Proteins with similar patterns of conservation or divergence across phylogeny are more likely to act in the same pathways5. To identify proteins that share an evolutionary history with validated small RNA pathway proteins, we determined the phylogenetic profiles of approximately 20,000 proteins encoded by C. elegans genes in 85 genomes, representing diverse taxa of the eukaryotic tree of life: 33 animals, 6 land plants, 1 alga, 31 Ascomycota fungi, 3 Basidiomycota fungi, and 12 protists.
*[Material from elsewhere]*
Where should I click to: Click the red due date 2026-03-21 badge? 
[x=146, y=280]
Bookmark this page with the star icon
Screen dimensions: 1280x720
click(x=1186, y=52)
Of the ~20,000 C. elegans proteins, 10,054 show homologues in non-nematode eukaryotic genomes (Supplementary Table 1). Following correlation and clustering, this analysis sorts genes into clades of conservation and relative divergence or, loss in the various organisms as suites of genes are maintained from common ancestors or diverge in select lineages6. Protein divergence or loss in particular taxonomic clades is not random; entire suites of proteins can diverge or be lost as particular taxa specialize to no longer require ancestral functions. The correlated loss of proteins has been used to assign roles for nuclear-encoded mitochondrial proteins7 and eukaryotic cilia-associated proteins8. We developed a non-binary method of phylogenetic profiling to cluster all protein sequences encoded by C. elegans genes. Blast scores were normalized to the length of the query sequence and for relative phylogenetic distance between C. elegans and the queried organism9.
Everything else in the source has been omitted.